ASNMSU’s “It’s On Us” campaign raises sexual assault awareness on campus


Mitchell Allred

It’s On Us is a sexual assault awareness campaign that has been on NMSU’s campus for a week now.

Since its establishment in September 2014, the It’s On Us nationwide campaign has sparked discussion and brought awareness to the issue of sexual assault on college campuses.

This year, the Associated Students of New Mexico State University’s Supreme Court have assumed the responsibility for the planning and organization of the It’s On Us campaign NMSU chapter events.

According to the It’s On Us campaign, 11.2 percent of all students will experience rape or sexual assault, with female students being four times more vulnerable than their male counterparts. Only 20 percent of female student victims between the ages of 18 through 24 will report their assault.

Previously sponsored by the Office of Institutional Equity in recent years, the 2019 It’s On Us campaign has been undertaken by the ASNMSU Supreme Court. NMSU recently experienced a spike in sexual assaults that occurred on-campus last fall.

Laura Castille, Executive Director and Title IX Coordinator for the Office of Institutional Equity, attributed the lack of reporting to students possibly being traumatized, embarrassed or ashamed and stated that the goal of the It’s On Us campaign is not only help students who are victims to work through their experiences, but to prevent sexual assault from occurring altogether. Castille believed that the It’s On Us campaign should be student-based and student-driven.

“When students are taking something on, they’re going to learn more about it than they normally would. Even the students that are activity engaged in and promoting these events are learning so much about the statistics and what happens. It’s all in the process of learning, I think, that this is your community and how we should take care of each other,” Castille said.

Diana Estala, a senior at NMSU and an Associate Justice of the ASNMSU Supreme Court, said that after being transferred responsibility, ASNMSU Supreme Court members decided to take a different approach to the It’s On Us campaign and extend it to a week-long event.

“One of the things that we’re trying to make students more aware of is that even when a person doesn’t specifically use the word no, it means that they’re agreeing to something, and that isn’t the case, especially on-campus. I think that, as young as university students tend to be, we don’t always look at the full picture. So it’s important to know what consent entails,” Estala said.

Avery Sanford, Chief Justice of the ASNMSU Supreme Court, noted that this week’s events have included tabling and encouraging students to sign the pledge on Tuesday, a candlelight vigil for victims of sexual assault on Wednesday night, a self-defense seminar lead by the NMSU Police Department Thursday evening, and an Aggies for Change March being held Friday morning, with check-in beginning at the Horseshoe at 9:30 a.m.

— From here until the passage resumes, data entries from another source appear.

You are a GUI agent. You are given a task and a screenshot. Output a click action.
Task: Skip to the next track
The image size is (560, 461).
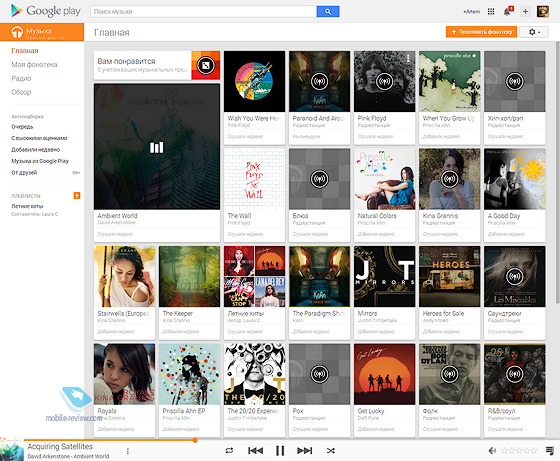305,451
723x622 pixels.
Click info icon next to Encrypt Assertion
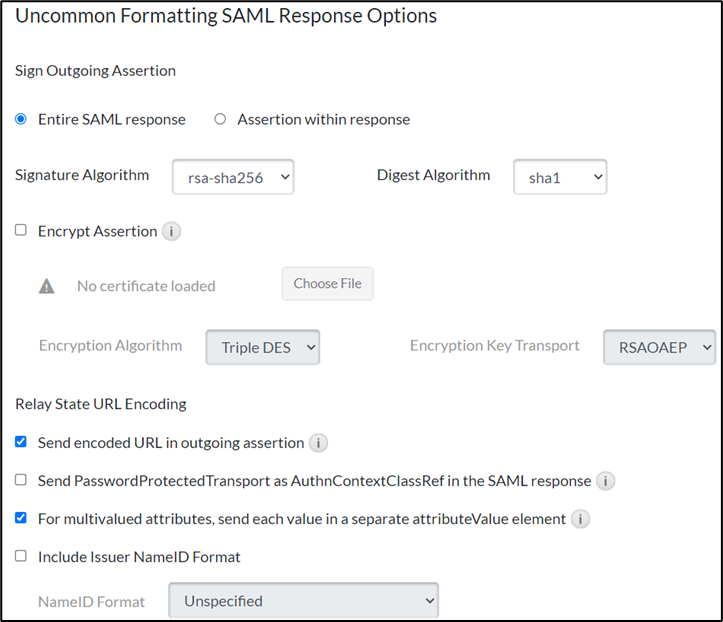coord(171,231)
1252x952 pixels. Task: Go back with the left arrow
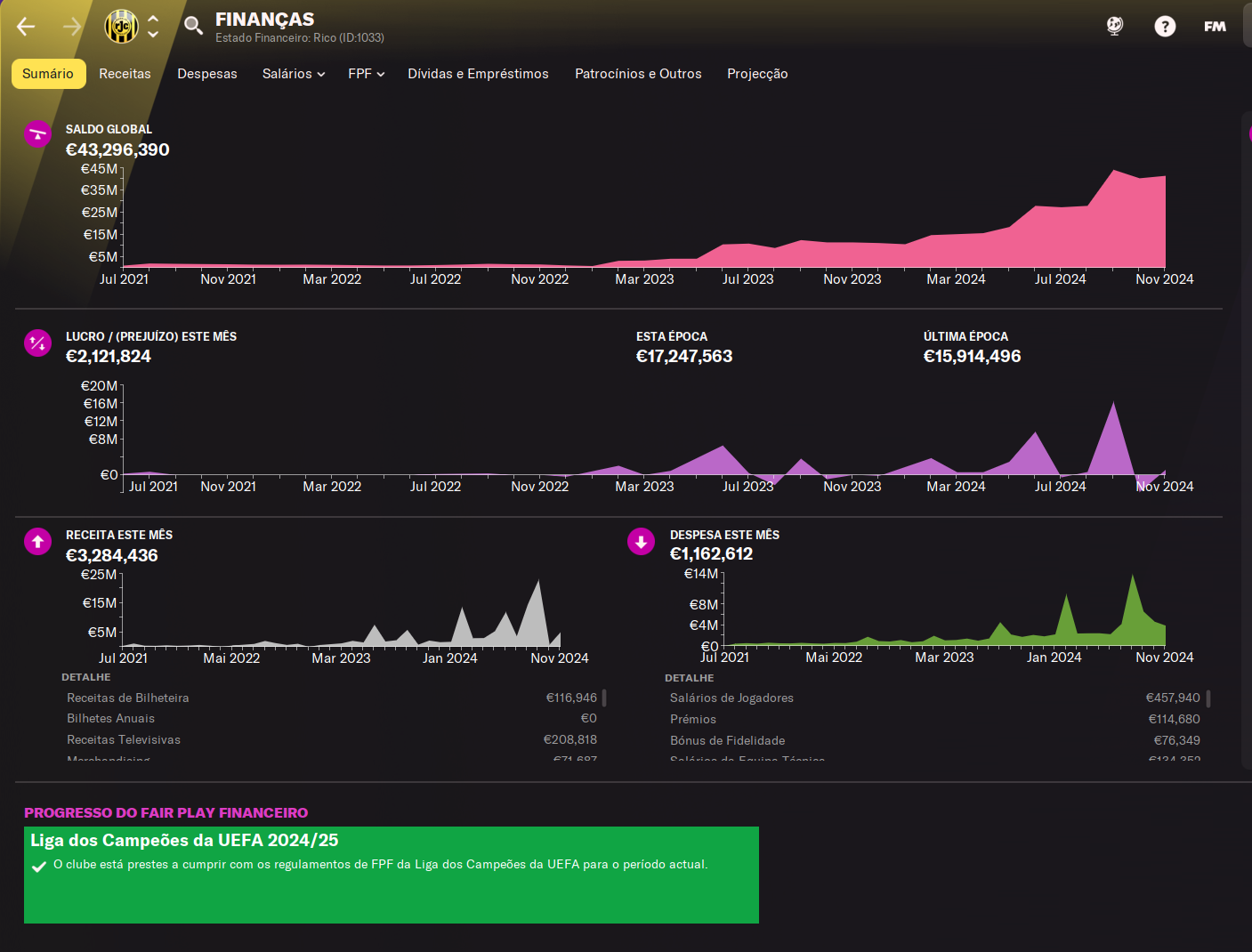coord(26,27)
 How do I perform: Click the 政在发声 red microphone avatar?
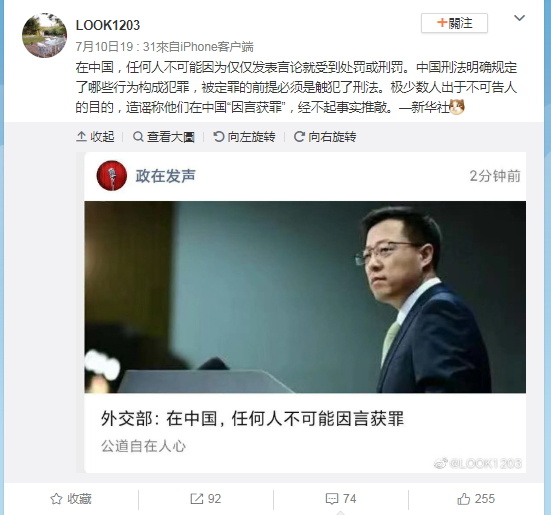pos(112,176)
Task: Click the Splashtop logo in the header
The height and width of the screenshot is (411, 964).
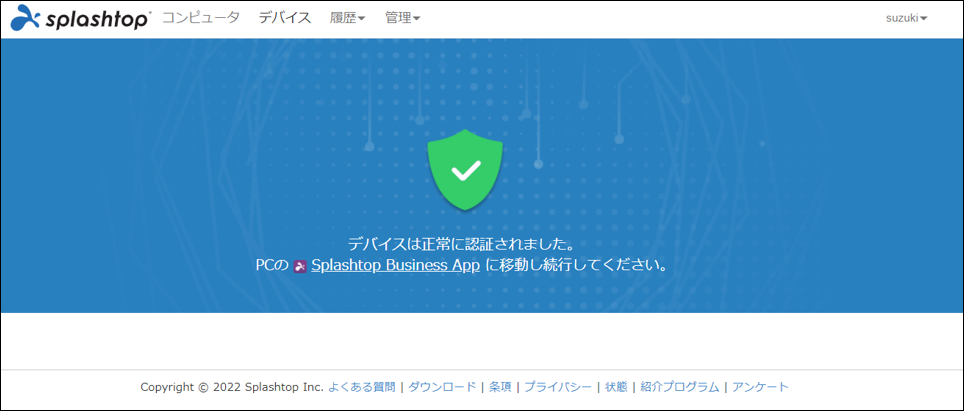Action: (x=81, y=19)
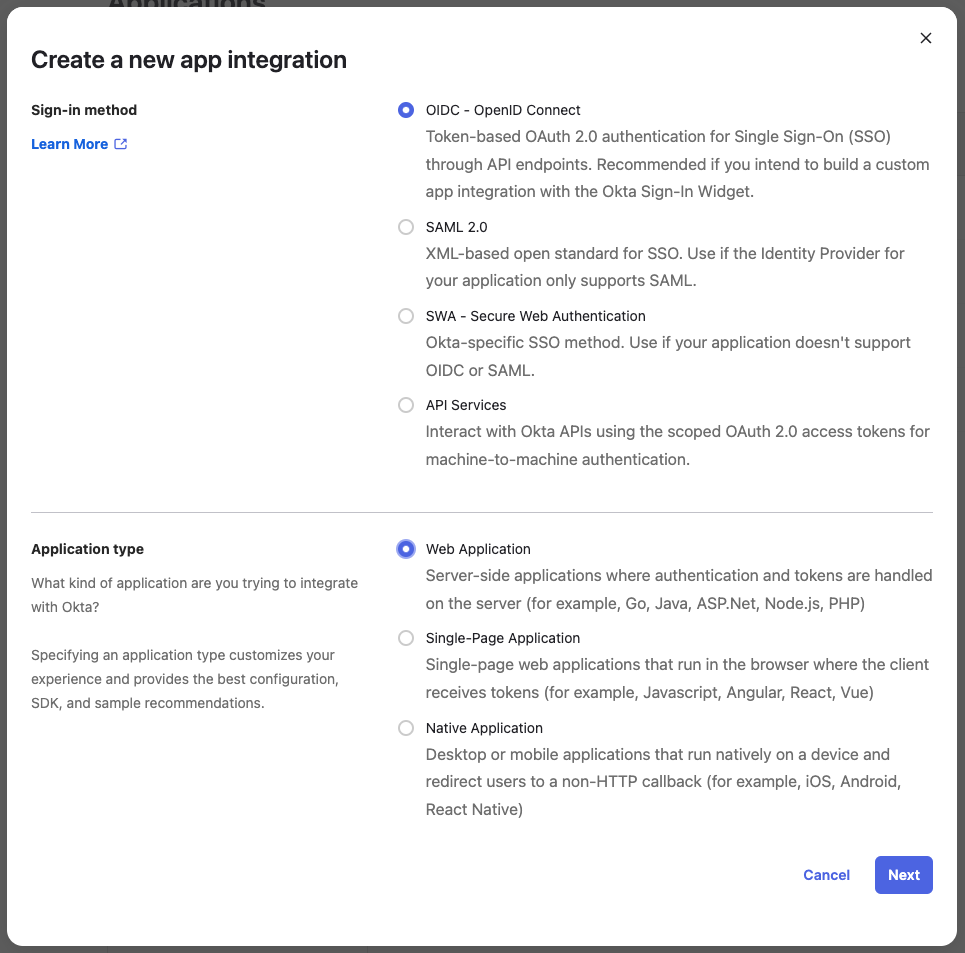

Students that have signed the pledge have agreed to undertake the following: to recognize that non-consensual sex is sexual assault, to identify situations in which sexual assault may occur, to intervene in situations where consent has not or cannot be granted, and to create an atmosphere in which sexual assault is never tolerated and survivors feel supported.

Castille also called attention to the correlation between alcohol and sexual assault, and how a significant number of the cases being presented to the Office of Institutional Equity in some form or another involve alcohol intoxication.

“WAVE talks about alcohol use, abuse, and health education related to that, and I think it’s really important for students to recognize. Their personal safety is so important and even more important when they’re going to be drinking,” Castille said.

Though the Office of Institutional Equity is not an office for advocacy and must serve as neutral investigators, they work closely with the NMSU Health and Wellness Center and La Piñon when a sexual assault is reported to them. As the Title IX Office for NMSU, it is their job to make sure that when matters are reported, that they are thoroughly investigated and both parties are granted due process.

“We want to make sure that we maintain that neutral role while at the same time raising awareness for this issue. We see what’s going on because it goes directly through our office,” Castille said.